Hope is the denial of reality – Margaret Weis
As a law firm in decline continues to struggle, there are two primary scenarios in which denial furthers the rate, or degree, of decline:
- undervaluing the risk associated with a significant undertaking; or
- disregarding mounting evidence of decline.
Denying the Risk Associated With Major Initiatives
Struggling law firms often entertain major changes (to the firm or in its culture) in order to “right the ship.” I define a major change as one that, if it were to go very wrong, could trigger the demise of the organization. Some examples include:
- downsizing through the termination of individuals, groups or office closings;
- the acquisition of another firm or practice;
- being acquired;
- restructuring management/governance; or,
- modifying the compensation system.
Major changes are often necessary for a struggling firm, to be sure. However, a move from the frying pan into the fire is to be avoided. The overwhelming tendency is to undervalue the risk associated with major moves. To counter that tendency the prudent leader will seek to have the “worst case” scenario fully developed and discussed prior to decision-making. It is best to lead with caution and seek counsel.

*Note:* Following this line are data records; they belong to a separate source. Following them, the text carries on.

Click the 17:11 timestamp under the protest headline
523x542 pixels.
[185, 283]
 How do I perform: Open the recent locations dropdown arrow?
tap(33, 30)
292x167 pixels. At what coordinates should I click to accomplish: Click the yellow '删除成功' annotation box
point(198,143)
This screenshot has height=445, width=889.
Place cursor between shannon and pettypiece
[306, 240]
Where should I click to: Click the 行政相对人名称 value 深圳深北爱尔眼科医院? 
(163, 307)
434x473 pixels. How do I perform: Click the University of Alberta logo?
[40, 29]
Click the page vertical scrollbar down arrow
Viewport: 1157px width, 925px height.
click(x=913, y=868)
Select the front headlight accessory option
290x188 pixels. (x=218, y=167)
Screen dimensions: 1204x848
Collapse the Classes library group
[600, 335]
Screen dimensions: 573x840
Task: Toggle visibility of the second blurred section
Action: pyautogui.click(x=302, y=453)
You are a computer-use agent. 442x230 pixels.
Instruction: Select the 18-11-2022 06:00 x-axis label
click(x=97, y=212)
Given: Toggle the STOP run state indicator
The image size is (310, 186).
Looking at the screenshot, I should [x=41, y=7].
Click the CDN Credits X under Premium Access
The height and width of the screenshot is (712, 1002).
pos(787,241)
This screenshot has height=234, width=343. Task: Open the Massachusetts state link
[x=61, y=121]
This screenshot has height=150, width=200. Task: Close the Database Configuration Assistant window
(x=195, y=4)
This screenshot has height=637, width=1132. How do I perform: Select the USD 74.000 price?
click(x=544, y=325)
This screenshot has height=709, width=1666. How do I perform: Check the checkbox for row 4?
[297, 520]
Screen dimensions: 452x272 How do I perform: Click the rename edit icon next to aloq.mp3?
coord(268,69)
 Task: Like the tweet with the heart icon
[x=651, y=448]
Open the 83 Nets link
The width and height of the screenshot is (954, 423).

Denial of the Evidence of Decline
By definition, struggling law firms are operating in variance to desired levels. In the most extreme case – a failed firm — it is typical to find that there was mounting evidence indicating a decline – evidence that was discounted or ignored. Examples of mounting decline include:
- an increase in the level of undesired attrition/turnover;
- an increase in debt;
- a decline in margins;
- falling revenue levels; or,
- the loss of meaningful client relationships.
Law firm leaders must be vigilant in monitoring the performance of the organization. Steps should be taken to ensure that the firm doesn’t veer too far for too long from operating performance norms or targets. The longer the firm operates in variance, or the greater the degree of that variance, the stronger the corrective action needs to be. And the more frequently the performance needs to be monitored.
Often the leader of a law firm in decline becomes more insular, protecting the firm from “bad news” and trying to prevent alarm. The prudent leader will honestly communicate with confidence and conviction, while broadening the number of people from whom input and advice is solicited.
Is denial adversely impacting your firm?